Flood prediction using LSTM and Deep Learning approaches.
Create a python virtual environment to install all the necessary packages:
python -m venv .venv
or
conda create -n flood_proj python=3.10.12
Install the required packages into the created virtual environment
pip install -r requirements.txt
Create .env
file in /ML
and add WANDB_ENTITY
entry.
To prepare the dataset see the dataset README file.
For training models see the ML README file.
Transfer data from the host machine to the remote (Note: run command in the host's terminal!)
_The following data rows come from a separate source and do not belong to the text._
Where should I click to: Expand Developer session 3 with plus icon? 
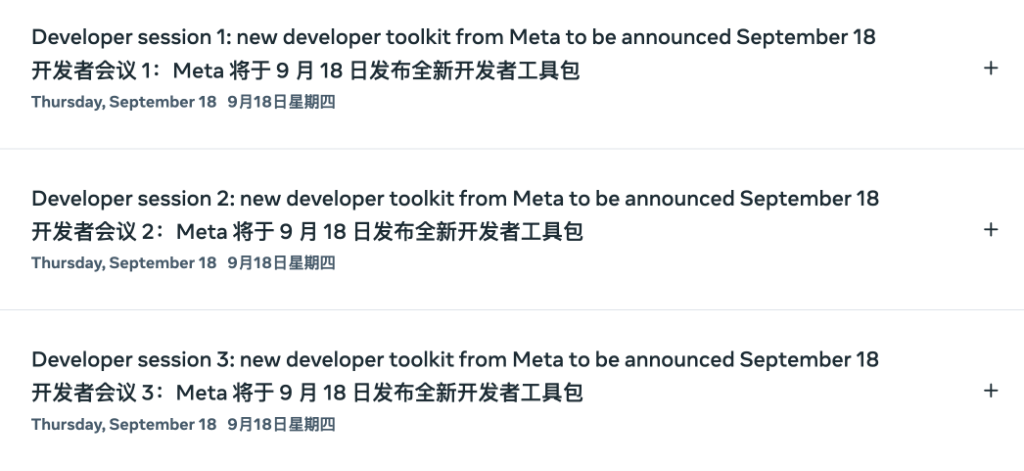(x=991, y=390)
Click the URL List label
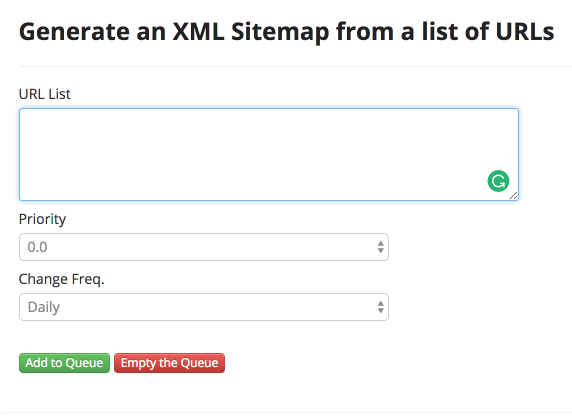The image size is (572, 420). 45,94
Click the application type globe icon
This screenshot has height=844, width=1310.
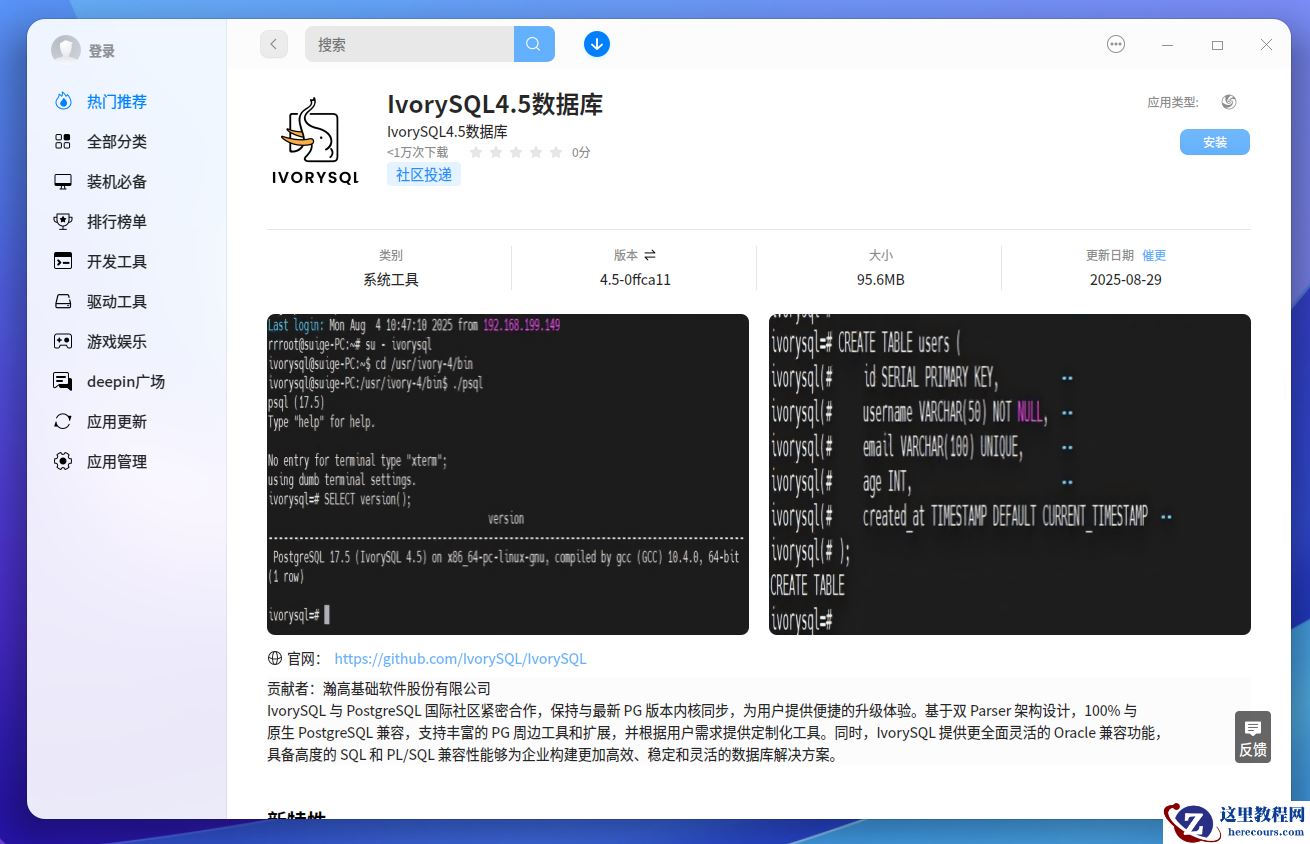coord(1229,101)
rsync -azP /local/path/to/source/file user_name@server_ip:/remote/path/to/destination
Example:
rsync -azP /Users/abzal/Desktop/issai-srp/php03V9iD.png abzal_nurgazy@10.10.25.13:/raid/abzal_nurgazy/flood-prediction
Make sure that only YOU can read and write your ssh file, otherwise you will get the follwing error while using rsync:
Permissions 0777 for '/Users/username/.ssh/id_rsa' are too open.
It is recommended that your private key files are NOT accessible by others.
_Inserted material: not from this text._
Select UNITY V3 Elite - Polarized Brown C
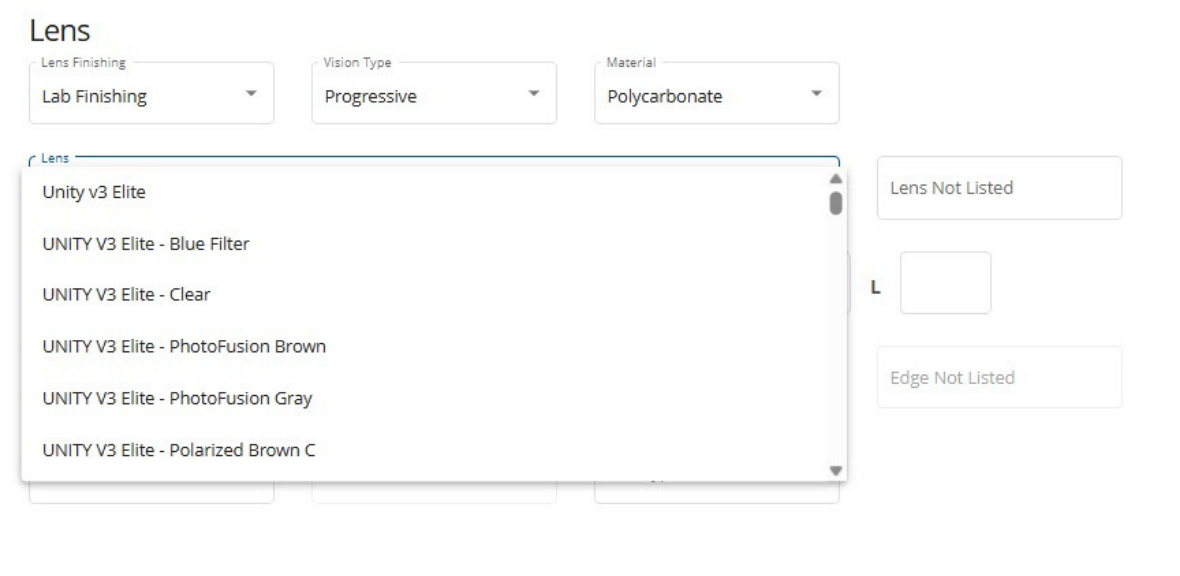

This private key will be ignored.
To make your ssh keys read-writable only by you, use this:
chmod 600 ~/.ssh/id_rsa
List available gpu index and its unique id
nvidia-smi --query-gpu=index,uuid --format=csv
To run the Docker container, use the following command pattern (Note: run using tmux!):
tmux new -s session_name
docker run --name container_name --gpus '"device=GPU-id"' --rm -v /local/path:/container/path --workdir /container/path image_name command
Example:
docker run --name test_run1 --gpus '"device=GPU-a6535fb0-896f-edf3-632a-c44f49ad8600"' --rm -v /raid/abzal_nurgazy/flood-prediction:/workspace \
--workdir /workspace flood-prediction python3 test_run.py
To see running processes in tmux. Use CTRL+B D to detach from the current session
tmux list-sessions
tmux attach-session -t session_name